- Exercise -
Repeat the passage of the Elise Cranny biography word for word, from "Elise Cranny (born" to "2021 and 2022.".

- Extract provided -
#####
Elise Cranny (born May 9, 1996) is an American middle and long-distance runner. She was a member of the world record team for the women's 4x1500 meters relay, and also holds the indoor American record for 5000 meters. Cranny placed 13th in the 5000 meters at the 2020 Tokyo Olympic Games. Cranny is a two-time US National Champion in the 5000 meters capturing the title in 2021 and 2022.

Career
Cranny attended Niwot High School in Colorado, where she won two cross country state championships. In 2014 she competed in the Worlds U20 Championships, finishing 4th. She ran in college for Stanford, where she finished 2nd in four NCAA Division I Championships and was a 12 time All-American. After graduating in 2018, she turned professional with the Bowerman Track Club.

In a Bowerman Track Club inter-squad meet on July 31st, 2020, Cranny competed as a member of the 4 × 1500 metres relay team alongside Colleen Quigley, Karissa Schweizer, and Shelby Houlihan. The team ran a time of 16:27.02 which broke the previous world record of 16:33.58 from Team Kenya.
#####
- Dataset rows -
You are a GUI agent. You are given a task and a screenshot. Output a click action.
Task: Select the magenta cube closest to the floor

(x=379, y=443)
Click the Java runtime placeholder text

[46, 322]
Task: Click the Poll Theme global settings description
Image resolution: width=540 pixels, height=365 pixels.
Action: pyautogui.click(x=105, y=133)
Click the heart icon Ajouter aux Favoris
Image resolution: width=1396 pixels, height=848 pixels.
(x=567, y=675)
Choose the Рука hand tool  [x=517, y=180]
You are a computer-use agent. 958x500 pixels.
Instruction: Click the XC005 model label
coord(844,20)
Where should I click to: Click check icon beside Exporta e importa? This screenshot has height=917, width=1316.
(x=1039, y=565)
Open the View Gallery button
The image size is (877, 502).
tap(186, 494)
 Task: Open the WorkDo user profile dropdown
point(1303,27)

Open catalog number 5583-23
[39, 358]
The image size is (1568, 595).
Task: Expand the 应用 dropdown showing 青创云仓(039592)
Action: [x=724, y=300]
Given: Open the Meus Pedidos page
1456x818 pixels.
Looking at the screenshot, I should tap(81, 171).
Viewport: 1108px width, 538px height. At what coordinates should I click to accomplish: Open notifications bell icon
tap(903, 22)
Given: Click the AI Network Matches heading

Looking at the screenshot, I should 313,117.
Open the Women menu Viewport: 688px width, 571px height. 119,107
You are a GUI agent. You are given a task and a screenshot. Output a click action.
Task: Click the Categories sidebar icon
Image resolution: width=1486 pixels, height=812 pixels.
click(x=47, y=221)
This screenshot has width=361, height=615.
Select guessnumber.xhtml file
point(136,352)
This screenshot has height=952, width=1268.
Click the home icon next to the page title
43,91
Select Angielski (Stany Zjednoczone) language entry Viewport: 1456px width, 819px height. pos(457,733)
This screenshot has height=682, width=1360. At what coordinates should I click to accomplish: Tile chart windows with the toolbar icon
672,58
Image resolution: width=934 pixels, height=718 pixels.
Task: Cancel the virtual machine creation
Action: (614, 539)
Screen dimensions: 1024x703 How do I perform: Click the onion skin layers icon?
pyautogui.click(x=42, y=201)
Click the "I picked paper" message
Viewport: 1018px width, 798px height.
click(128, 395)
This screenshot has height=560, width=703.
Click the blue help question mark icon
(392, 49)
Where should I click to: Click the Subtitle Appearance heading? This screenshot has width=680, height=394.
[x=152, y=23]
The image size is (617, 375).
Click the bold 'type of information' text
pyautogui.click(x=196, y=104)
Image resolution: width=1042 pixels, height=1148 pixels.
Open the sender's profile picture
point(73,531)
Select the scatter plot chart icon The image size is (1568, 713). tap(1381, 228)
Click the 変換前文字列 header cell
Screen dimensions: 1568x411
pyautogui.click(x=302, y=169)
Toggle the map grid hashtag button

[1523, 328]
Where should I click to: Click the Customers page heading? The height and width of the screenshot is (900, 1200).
#####
- Problem solution -
Elise Cranny (born May 9, 1996) is an American middle and long-distance runner. She was a member of the world record team for the women's 4x1500 meters relay, and also holds the indoor American record for 5000 meters. Cranny placed 13th in the 5000 meters at the 2020 Tokyo Olympic Games. Cranny is a two-time US National Champion in the 5000 meters capturing the title in 2021 and 2022.